By Robert J. Samuelson
Judging by the political reaction, you’d think that Paul Ryan’s budget takes a meat ax to Medicare and threatens economic havoc for the elderly. Just the opposite is true: The Ryan budget spares older people from almost any change or sacrifice — and that’s the problem. We have (and, to be fair, this is mainly the doing of Democrats and their intellectual apologists) made those 65 and over into a politically protected class, of which nothing is expected and everything is given.
It is impossible to have an honest debate about the budget — and government’s size and role — unless this changes, because aiding the elderly is now the main thing the federal government does. If you remove that, fearing a backlash from the 50 million or so Social Security and Medicare recipients, you condemn yourself to bad choices: (a) you can’t deal with deficits, which may crowd out productive investment and risk a financial crisis; (b) you must dramatically squeeze the rest of government, including the social safety net, defense and research; or (c) you must raise taxes sharply, which may further slow the economy.
It isn’t now. Democrats’ relentless campaigns against Republicans as threatening to “destroy” Social Security and Medicare have succeeded at intimidation — and, curiously, Paul Ryan is proof.
There are two Ryans: what I call the good Ryan and the bad Ryan. Probably more than anyone in Washington, the good Ryan has highlighted long-term deficits’ potential harm to our children and grandchildren. The bad Ryan has fashioned an unrealistic and undesirable budget by trying to accommodate both liberal dogma (don’t cut Social Security and Medicare benefits) and conservative dogma (don’t raise taxes). Any sensible plan must do both.
Governed by these constraints, Ryan’s budget would:
(1) Impose no cuts in Social Security — that’s 20 percent of federal spending off the table.
(2) Delay any major change in Medicare until 2023, when recipients could choose either a voucher plan or “traditional” Medicare — that’s another 16 percent of spending unaddressed for a decade.
(3) Convert the federal share of Medicaid (federal-state health insurance for the poor) into a block grant to states, and then increase the grant annually at a lower rate than at present.
(4) Increase most other federal spending, including defense, only by inflation after 2023 — a formula that makes no allowance for population growth and could lead to “real” cuts because wages and compensation typically outpace inflation.

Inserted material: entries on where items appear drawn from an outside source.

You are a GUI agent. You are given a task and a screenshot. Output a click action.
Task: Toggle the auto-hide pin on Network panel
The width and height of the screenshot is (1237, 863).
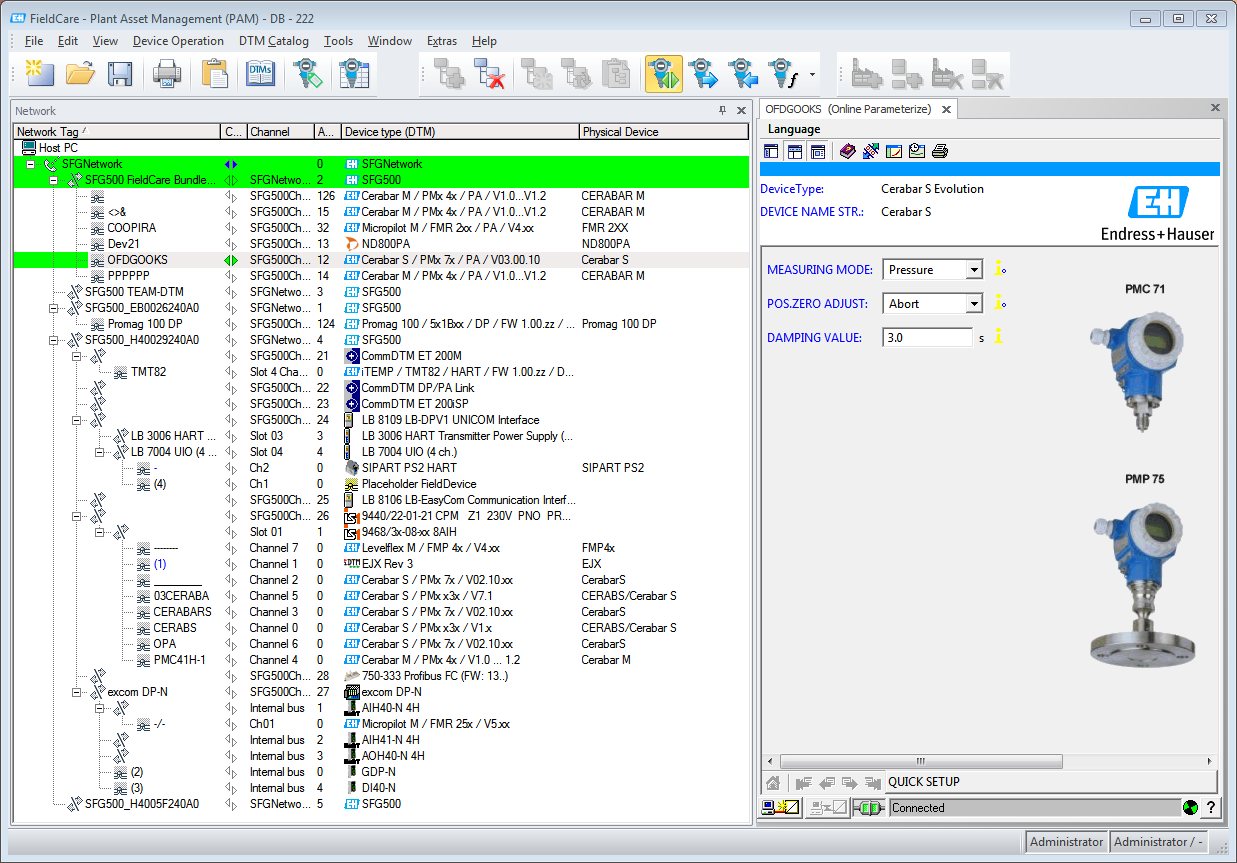[x=723, y=111]
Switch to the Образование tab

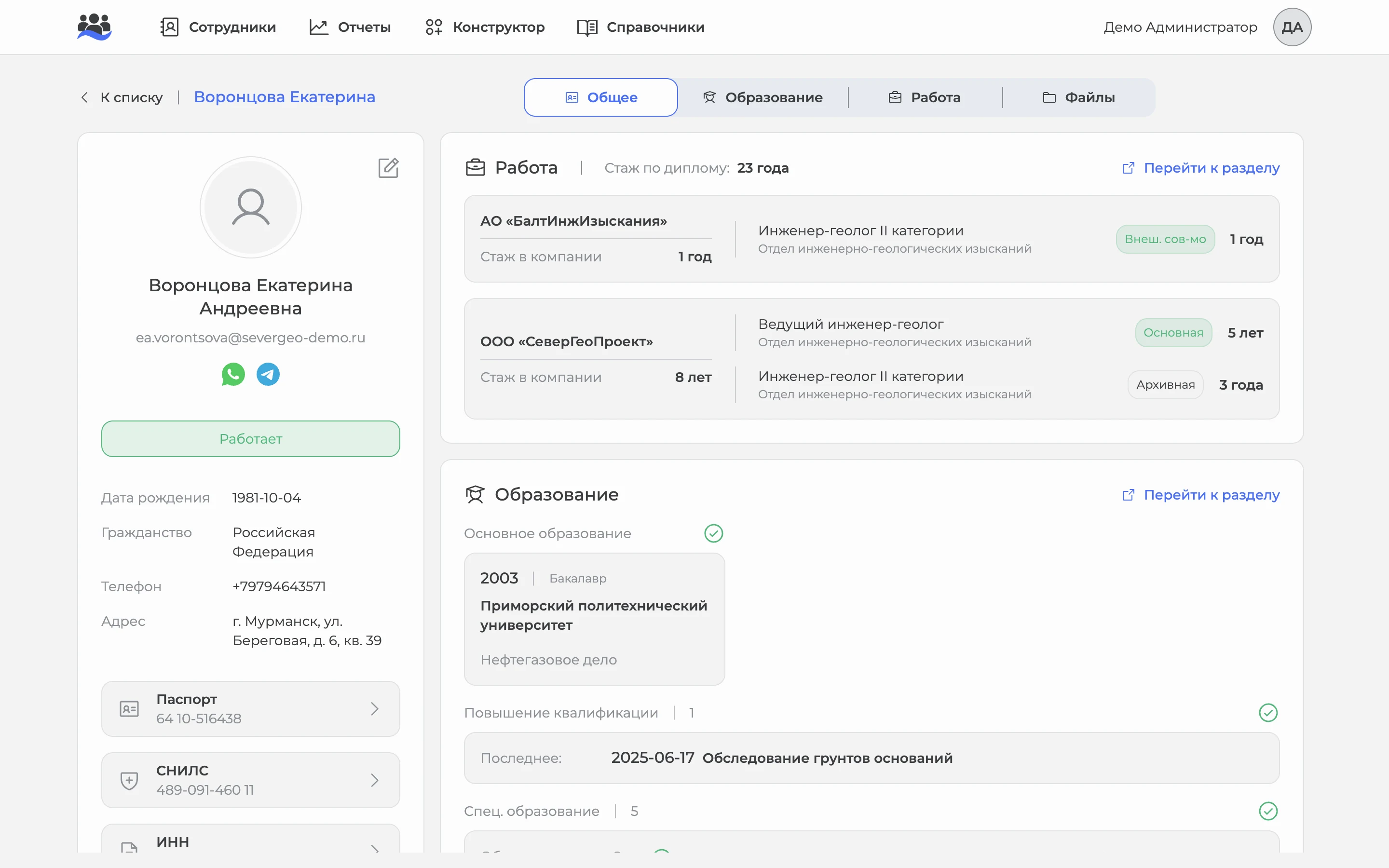pyautogui.click(x=763, y=97)
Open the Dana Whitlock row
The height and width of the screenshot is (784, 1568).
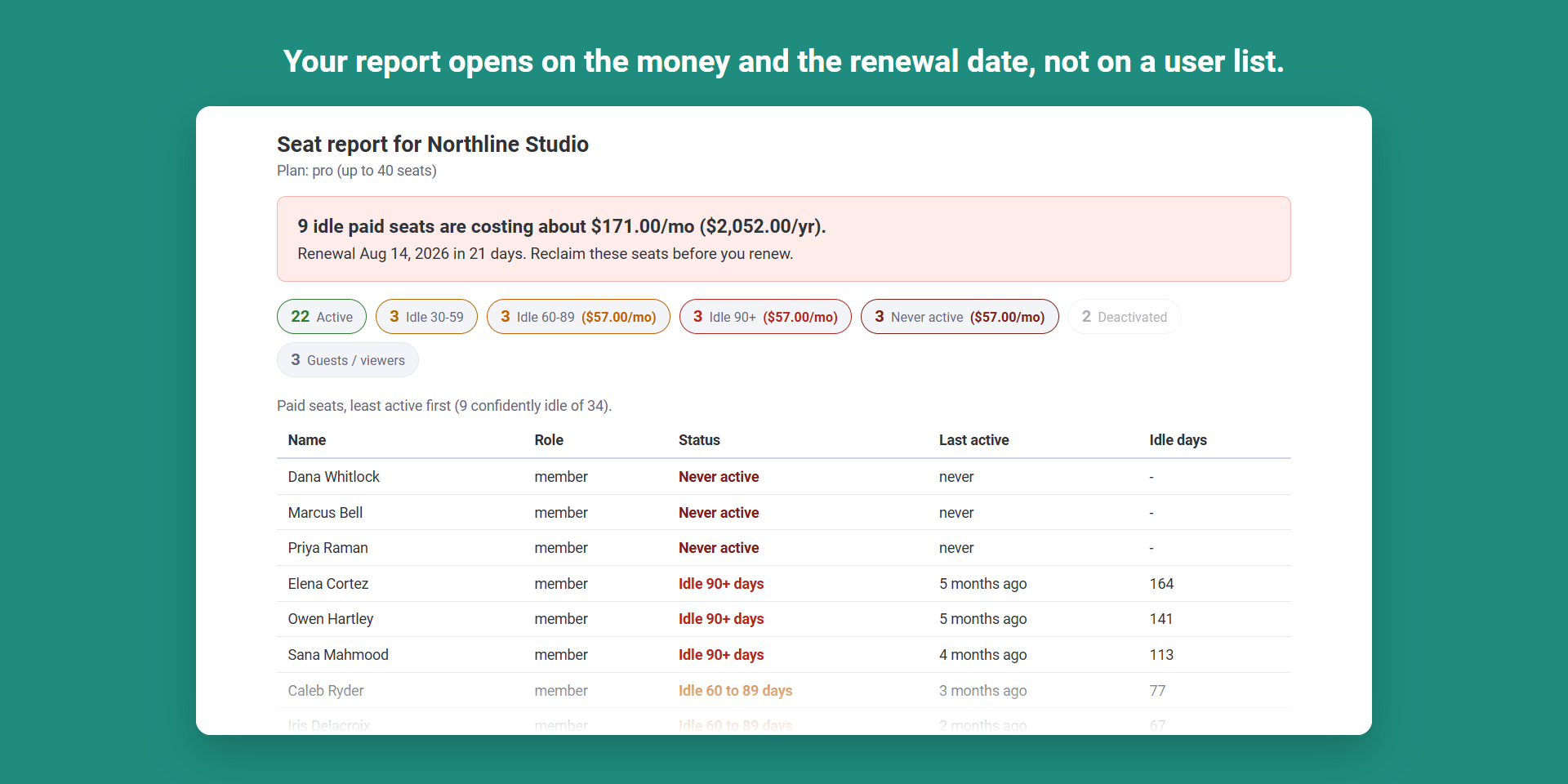tap(784, 477)
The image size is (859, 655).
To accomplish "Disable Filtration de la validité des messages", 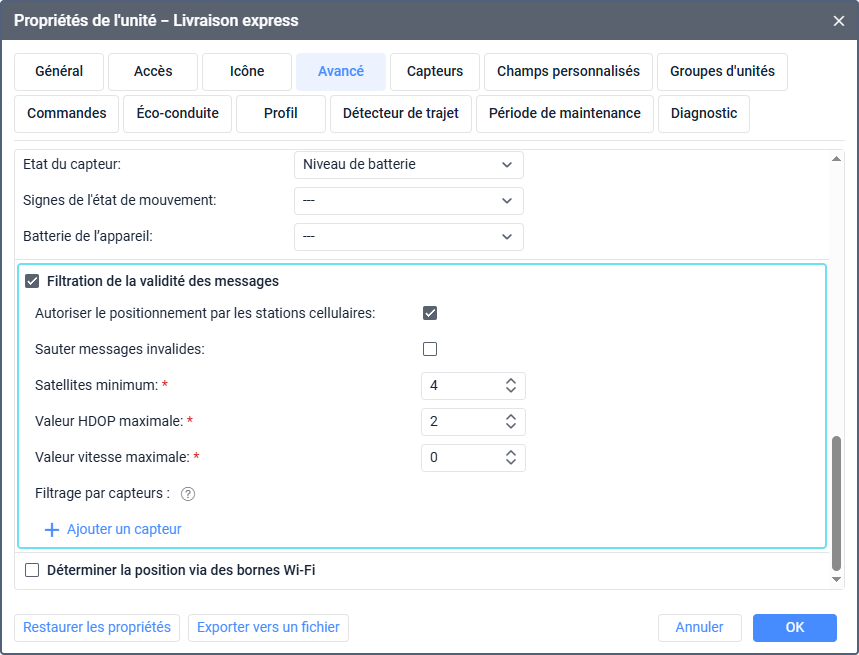I will click(x=32, y=281).
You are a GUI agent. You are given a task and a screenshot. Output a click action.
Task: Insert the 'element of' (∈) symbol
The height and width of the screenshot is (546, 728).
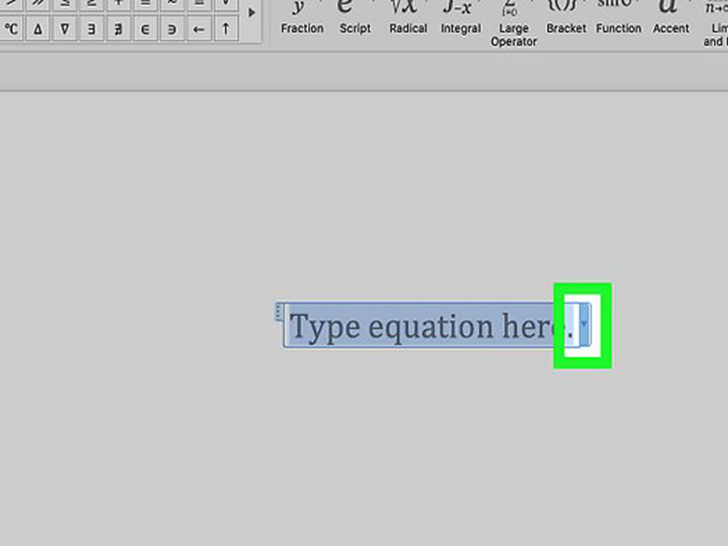click(x=146, y=30)
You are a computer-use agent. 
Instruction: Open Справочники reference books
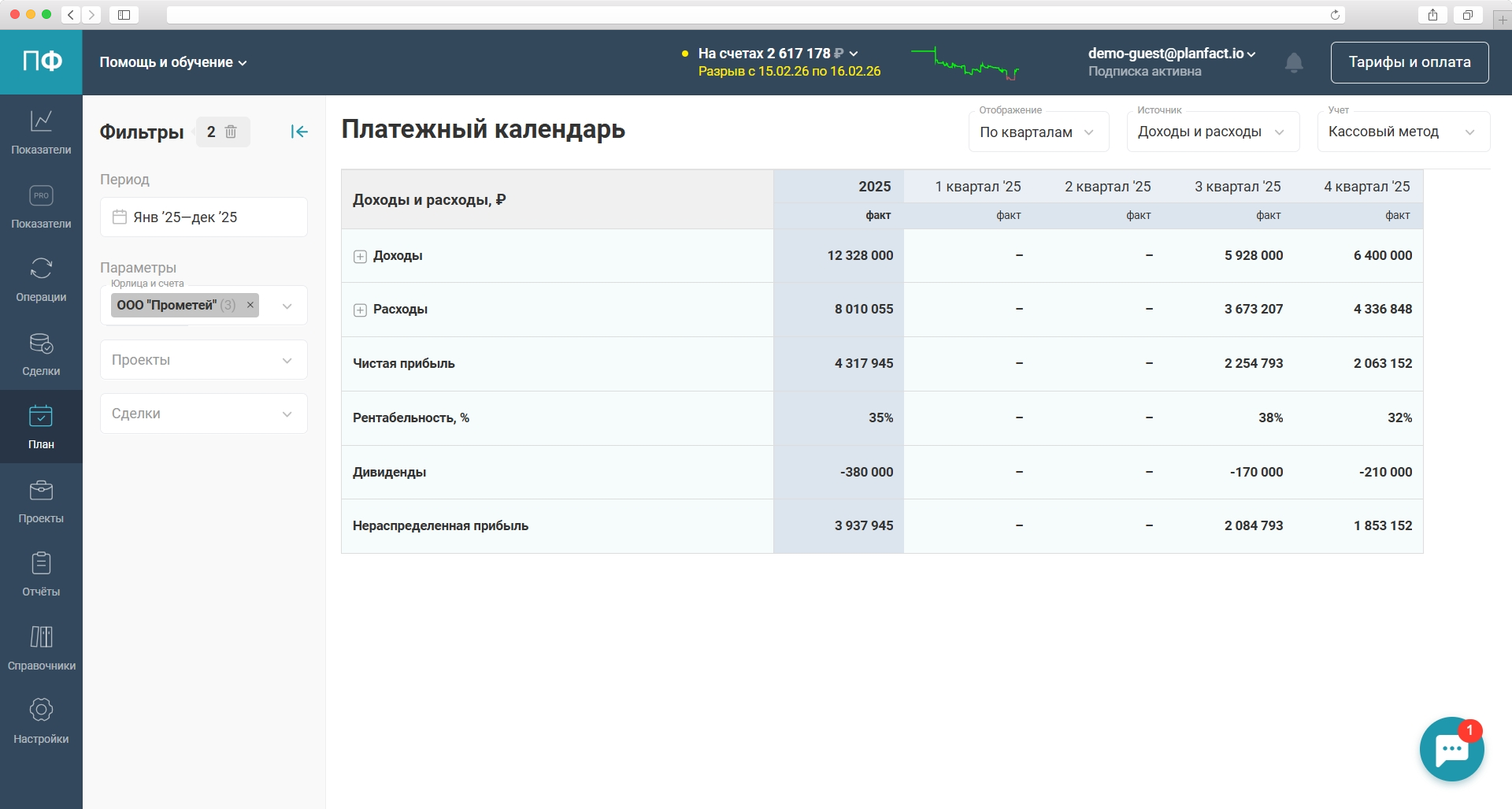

(5) Hold taxes at 19 percent of GDP after 2025, just above the 18 percent average of the past 40 years.
(6) Reduce deficits but not balance the budget until 2040.
This budget would have devastating consequences. Increasing non-Social Security and health spending only at the rate of inflation would gradually shrink most other federal programs. (From 2011 to 2030, these other programs would decline by more than half, from 12.5 percent of GDP to 5.75 percent, projects the CBO.) Defense cuts could verge on unilateral disarmament. States and localities would suffer, as the value of federal grants, including Medicaid, shriveled. The FBI, the National Institutes of Health and other federal agencies would be starved.
By contrast, the elderly would be mainly spared. Spending on them in 2030 would drop only slightly, estimates the CBO. Despite this, President Obama warns that Republicans “would end Medicare as we know it.” Liberal pundits say Republicans would “kill” Medicare. It is this cynical fear-mongering that poisons debate. One reason Democrats won’t change Social Security and Medicare is that defending them is so politically rewarding. This, as much as Republican tax intransigence, underlies the stalemate.
The cliché is true: There are no painless cures to budget deficits. But all cures are unnecessarily hard and harsh because we maintain a protected class excluded from any solution.
This op-ed appeared on the WAPO on 8/15/12.